TASK DESCRIPTION. Repeat every entry below exactly as given.

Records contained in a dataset
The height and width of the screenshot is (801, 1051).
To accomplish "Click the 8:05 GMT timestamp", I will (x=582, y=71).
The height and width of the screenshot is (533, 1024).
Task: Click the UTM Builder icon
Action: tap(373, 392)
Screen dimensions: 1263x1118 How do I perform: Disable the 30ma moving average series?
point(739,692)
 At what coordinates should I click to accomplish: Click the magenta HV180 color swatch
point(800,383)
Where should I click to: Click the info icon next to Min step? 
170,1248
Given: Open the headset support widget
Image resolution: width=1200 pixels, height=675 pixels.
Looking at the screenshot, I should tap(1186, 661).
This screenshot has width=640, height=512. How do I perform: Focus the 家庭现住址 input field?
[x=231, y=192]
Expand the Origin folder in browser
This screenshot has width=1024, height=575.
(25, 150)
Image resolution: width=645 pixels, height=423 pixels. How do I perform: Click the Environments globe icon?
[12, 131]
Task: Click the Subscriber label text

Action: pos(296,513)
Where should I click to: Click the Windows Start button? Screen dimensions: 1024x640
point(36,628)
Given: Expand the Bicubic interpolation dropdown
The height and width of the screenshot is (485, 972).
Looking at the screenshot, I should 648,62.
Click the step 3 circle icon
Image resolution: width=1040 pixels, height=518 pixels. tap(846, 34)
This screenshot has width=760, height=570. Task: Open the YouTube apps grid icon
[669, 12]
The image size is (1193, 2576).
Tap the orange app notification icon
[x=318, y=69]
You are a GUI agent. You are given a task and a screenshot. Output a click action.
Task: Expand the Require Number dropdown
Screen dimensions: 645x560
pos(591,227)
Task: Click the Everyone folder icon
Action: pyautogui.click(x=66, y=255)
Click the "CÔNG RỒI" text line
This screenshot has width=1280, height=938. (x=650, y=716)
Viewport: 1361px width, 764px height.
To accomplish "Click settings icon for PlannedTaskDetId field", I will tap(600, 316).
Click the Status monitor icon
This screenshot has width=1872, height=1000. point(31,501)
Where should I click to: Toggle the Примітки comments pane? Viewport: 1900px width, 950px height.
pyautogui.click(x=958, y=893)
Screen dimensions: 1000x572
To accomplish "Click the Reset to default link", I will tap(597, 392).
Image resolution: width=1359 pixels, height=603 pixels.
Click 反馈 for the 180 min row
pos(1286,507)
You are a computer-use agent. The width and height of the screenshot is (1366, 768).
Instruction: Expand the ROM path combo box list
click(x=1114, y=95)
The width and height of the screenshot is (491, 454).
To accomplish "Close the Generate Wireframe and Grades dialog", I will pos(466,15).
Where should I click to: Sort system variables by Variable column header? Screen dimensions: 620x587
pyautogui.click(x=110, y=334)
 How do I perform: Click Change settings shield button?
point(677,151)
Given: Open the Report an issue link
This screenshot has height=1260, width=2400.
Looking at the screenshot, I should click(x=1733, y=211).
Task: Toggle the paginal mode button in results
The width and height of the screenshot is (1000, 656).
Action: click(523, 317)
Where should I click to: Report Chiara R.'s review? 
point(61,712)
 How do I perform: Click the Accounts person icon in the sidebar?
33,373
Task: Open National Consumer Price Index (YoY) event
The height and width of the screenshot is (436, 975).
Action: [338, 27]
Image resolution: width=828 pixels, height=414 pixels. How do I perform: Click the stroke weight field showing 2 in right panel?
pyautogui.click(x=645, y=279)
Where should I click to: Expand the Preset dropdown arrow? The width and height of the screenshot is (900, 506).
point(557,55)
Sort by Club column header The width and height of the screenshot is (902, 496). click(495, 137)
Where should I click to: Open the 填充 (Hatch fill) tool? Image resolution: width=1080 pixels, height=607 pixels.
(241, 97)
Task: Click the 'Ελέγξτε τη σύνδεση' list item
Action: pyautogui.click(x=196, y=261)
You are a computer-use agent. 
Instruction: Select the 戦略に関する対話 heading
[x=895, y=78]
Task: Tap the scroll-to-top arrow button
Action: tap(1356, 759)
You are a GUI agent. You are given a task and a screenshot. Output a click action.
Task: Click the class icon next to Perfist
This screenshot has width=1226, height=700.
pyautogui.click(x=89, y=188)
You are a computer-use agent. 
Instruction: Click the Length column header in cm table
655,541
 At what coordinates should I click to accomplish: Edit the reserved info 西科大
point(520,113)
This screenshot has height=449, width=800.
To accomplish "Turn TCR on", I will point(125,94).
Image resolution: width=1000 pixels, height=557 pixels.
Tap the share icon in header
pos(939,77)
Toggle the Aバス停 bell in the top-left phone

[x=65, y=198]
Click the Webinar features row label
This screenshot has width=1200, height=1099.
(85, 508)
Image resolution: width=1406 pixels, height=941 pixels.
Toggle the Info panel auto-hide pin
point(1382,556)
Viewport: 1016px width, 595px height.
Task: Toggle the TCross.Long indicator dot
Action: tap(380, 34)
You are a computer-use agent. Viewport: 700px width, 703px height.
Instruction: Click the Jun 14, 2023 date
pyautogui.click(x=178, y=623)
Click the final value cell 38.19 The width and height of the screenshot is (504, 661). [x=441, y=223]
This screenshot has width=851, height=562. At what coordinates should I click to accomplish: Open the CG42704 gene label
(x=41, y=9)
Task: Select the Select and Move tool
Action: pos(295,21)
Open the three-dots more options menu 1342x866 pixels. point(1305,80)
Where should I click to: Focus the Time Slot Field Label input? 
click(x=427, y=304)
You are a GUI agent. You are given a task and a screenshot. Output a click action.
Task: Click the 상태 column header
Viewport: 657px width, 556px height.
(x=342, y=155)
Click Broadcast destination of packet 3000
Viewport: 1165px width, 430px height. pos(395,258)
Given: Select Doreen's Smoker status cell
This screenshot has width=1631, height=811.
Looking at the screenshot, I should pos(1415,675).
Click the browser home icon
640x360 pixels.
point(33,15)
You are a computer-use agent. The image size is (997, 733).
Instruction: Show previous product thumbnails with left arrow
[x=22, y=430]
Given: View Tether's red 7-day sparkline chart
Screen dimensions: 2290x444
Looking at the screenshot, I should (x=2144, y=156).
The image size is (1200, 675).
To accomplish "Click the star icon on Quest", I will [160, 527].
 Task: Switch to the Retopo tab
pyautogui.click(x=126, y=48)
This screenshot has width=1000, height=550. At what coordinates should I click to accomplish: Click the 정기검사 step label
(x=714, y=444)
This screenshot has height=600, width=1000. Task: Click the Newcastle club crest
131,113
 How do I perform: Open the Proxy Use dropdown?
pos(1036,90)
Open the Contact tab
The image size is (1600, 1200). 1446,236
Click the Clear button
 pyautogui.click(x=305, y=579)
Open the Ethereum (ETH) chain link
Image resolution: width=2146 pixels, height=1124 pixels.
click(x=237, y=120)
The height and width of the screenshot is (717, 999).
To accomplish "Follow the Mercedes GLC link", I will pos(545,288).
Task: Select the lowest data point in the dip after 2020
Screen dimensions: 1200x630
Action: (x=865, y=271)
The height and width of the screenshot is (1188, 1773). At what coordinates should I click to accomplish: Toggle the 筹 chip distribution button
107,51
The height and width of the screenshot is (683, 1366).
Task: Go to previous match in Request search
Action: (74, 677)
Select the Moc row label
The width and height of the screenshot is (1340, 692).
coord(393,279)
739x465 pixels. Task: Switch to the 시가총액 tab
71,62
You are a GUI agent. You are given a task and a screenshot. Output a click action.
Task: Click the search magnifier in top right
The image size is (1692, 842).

WORKED SOLUTION.
The height and width of the screenshot is (801, 1051).
To accomplish "Click the 8:05 GMT timestamp", I will (x=582, y=71).
The height and width of the screenshot is (533, 1024).
Task: Click the UTM Builder icon
Action: tap(373, 392)
Screen dimensions: 1263x1118 How do I perform: Disable the 30ma moving average series?
point(739,692)
 At what coordinates should I click to accomplish: Click the magenta HV180 color swatch
point(800,383)
Where should I click to: Click the info icon next to Min step? 
170,1248
Given: Open the headset support widget
Image resolution: width=1200 pixels, height=675 pixels.
Looking at the screenshot, I should tap(1186, 661).
This screenshot has width=640, height=512. How do I perform: Focus the 家庭现住址 input field?
[x=231, y=192]
Expand the Origin folder in browser
This screenshot has width=1024, height=575.
(25, 150)
Image resolution: width=645 pixels, height=423 pixels. How do I perform: Click the Environments globe icon?
[12, 131]
Task: Click the Subscriber label text

Action: pos(296,513)
Where should I click to: Click the Windows Start button? Screen dimensions: 1024x640
point(36,628)
Given: Expand the Bicubic interpolation dropdown
The height and width of the screenshot is (485, 972).
Looking at the screenshot, I should 648,62.
Click the step 3 circle icon
Image resolution: width=1040 pixels, height=518 pixels. tap(846, 34)
This screenshot has width=760, height=570. Task: Open the YouTube apps grid icon
[669, 12]
The image size is (1193, 2576).
Tap the orange app notification icon
[x=318, y=69]
You are a GUI agent. You are given a task and a screenshot. Output a click action.
Task: Expand the Require Number dropdown
Screen dimensions: 645x560
pos(591,227)
Task: Click the Everyone folder icon
Action: pyautogui.click(x=66, y=255)
Click the "CÔNG RỒI" text line
This screenshot has width=1280, height=938. (x=650, y=716)
Viewport: 1361px width, 764px height.
To accomplish "Click settings icon for PlannedTaskDetId field", I will tap(600, 316).
Click the Status monitor icon
This screenshot has width=1872, height=1000. point(31,501)
Where should I click to: Toggle the Примітки comments pane? Viewport: 1900px width, 950px height.
pyautogui.click(x=958, y=893)
Screen dimensions: 1000x572
To accomplish "Click the Reset to default link", I will tap(597, 392).
Image resolution: width=1359 pixels, height=603 pixels.
Click 反馈 for the 180 min row
pos(1286,507)
You are a computer-use agent. The width and height of the screenshot is (1366, 768).
Instruction: Expand the ROM path combo box list
click(x=1114, y=95)
The width and height of the screenshot is (491, 454).
To accomplish "Close the Generate Wireframe and Grades dialog", I will pos(466,15).
Where should I click to: Sort system variables by Variable column header? Screen dimensions: 620x587
pyautogui.click(x=110, y=334)
 How do I perform: Click Change settings shield button?
point(677,151)
Given: Open the Report an issue link
This screenshot has height=1260, width=2400.
Looking at the screenshot, I should click(x=1733, y=211).
Task: Toggle the paginal mode button in results
The width and height of the screenshot is (1000, 656).
Action: click(523, 317)
Where should I click to: Report Chiara R.'s review? 
point(61,712)
 How do I perform: Click the Accounts person icon in the sidebar?
33,373
Task: Open National Consumer Price Index (YoY) event
The height and width of the screenshot is (436, 975).
Action: [338, 27]
Image resolution: width=828 pixels, height=414 pixels. How do I perform: Click the stroke weight field showing 2 in right panel?
pyautogui.click(x=645, y=279)
Where should I click to: Expand the Preset dropdown arrow? The width and height of the screenshot is (900, 506).
point(557,55)
Sort by Club column header The width and height of the screenshot is (902, 496). click(495, 137)
Where should I click to: Open the 填充 (Hatch fill) tool? Image resolution: width=1080 pixels, height=607 pixels.
(241, 97)
Task: Click the 'Ελέγξτε τη σύνδεση' list item
Action: pyautogui.click(x=196, y=261)
You are a computer-use agent. 
Instruction: Select the 戦略に関する対話 heading
[x=895, y=78]
Task: Tap the scroll-to-top arrow button
Action: tap(1356, 759)
You are a GUI agent. You are given a task and a screenshot. Output a click action.
Task: Click the class icon next to Perfist
This screenshot has width=1226, height=700.
pyautogui.click(x=89, y=188)
You are a computer-use agent. 
Instruction: Click the Length column header in cm table
655,541
 At what coordinates should I click to accomplish: Edit the reserved info 西科大
point(520,113)
This screenshot has height=449, width=800.
To accomplish "Turn TCR on", I will point(125,94).
Image resolution: width=1000 pixels, height=557 pixels.
Tap the share icon in header
pos(939,77)
Toggle the Aバス停 bell in the top-left phone

[x=65, y=198]
Click the Webinar features row label
This screenshot has width=1200, height=1099.
(85, 508)
Image resolution: width=1406 pixels, height=941 pixels.
Toggle the Info panel auto-hide pin
point(1382,556)
Viewport: 1016px width, 595px height.
Task: Toggle the TCross.Long indicator dot
Action: tap(380, 34)
You are a computer-use agent. Viewport: 700px width, 703px height.
Instruction: Click the Jun 14, 2023 date
pyautogui.click(x=178, y=623)
Click the final value cell 38.19 The width and height of the screenshot is (504, 661). [x=441, y=223]
This screenshot has width=851, height=562. At what coordinates should I click to accomplish: Open the CG42704 gene label
(x=41, y=9)
Task: Select the Select and Move tool
Action: pos(295,21)
Open the three-dots more options menu 1342x866 pixels. point(1305,80)
Where should I click to: Focus the Time Slot Field Label input? 
click(x=427, y=304)
You are a GUI agent. You are given a task and a screenshot. Output a click action.
Task: Click the 상태 column header
Viewport: 657px width, 556px height.
(x=342, y=155)
Click Broadcast destination of packet 3000
Viewport: 1165px width, 430px height. pos(395,258)
Given: Select Doreen's Smoker status cell
This screenshot has width=1631, height=811.
Looking at the screenshot, I should pos(1415,675).
Click the browser home icon
640x360 pixels.
point(33,15)
You are a computer-use agent. The image size is (997, 733).
Instruction: Show previous product thumbnails with left arrow
[x=22, y=430]
Given: View Tether's red 7-day sparkline chart
Screen dimensions: 2290x444
Looking at the screenshot, I should (x=2144, y=156).
The image size is (1200, 675).
To accomplish "Click the star icon on Quest", I will [160, 527].
 Task: Switch to the Retopo tab
pyautogui.click(x=126, y=48)
This screenshot has width=1000, height=550. At what coordinates should I click to accomplish: Click the 정기검사 step label
(x=714, y=444)
This screenshot has height=600, width=1000. Task: Click the Newcastle club crest
131,113
 How do I perform: Open the Proxy Use dropdown?
pos(1036,90)
Open the Contact tab
The image size is (1600, 1200). 1446,236
Click the Clear button
 pyautogui.click(x=305, y=579)
Open the Ethereum (ETH) chain link
Image resolution: width=2146 pixels, height=1124 pixels.
click(x=237, y=120)
The height and width of the screenshot is (717, 999).
To accomplish "Follow the Mercedes GLC link", I will pos(545,288).
Task: Select the lowest data point in the dip after 2020
Screen dimensions: 1200x630
Action: (x=865, y=271)
The height and width of the screenshot is (1188, 1773). At what coordinates should I click to accomplish: Toggle the 筹 chip distribution button
107,51
The height and width of the screenshot is (683, 1366).
Task: Go to previous match in Request search
Action: (74, 677)
Select the Moc row label
The width and height of the screenshot is (1340, 692).
coord(393,279)
739x465 pixels. Task: Switch to the 시가총액 tab
71,62
You are a GUI agent. You are given a task and a screenshot. Output a click action.
Task: Click the search magnifier in top right
The image size is (1692, 842).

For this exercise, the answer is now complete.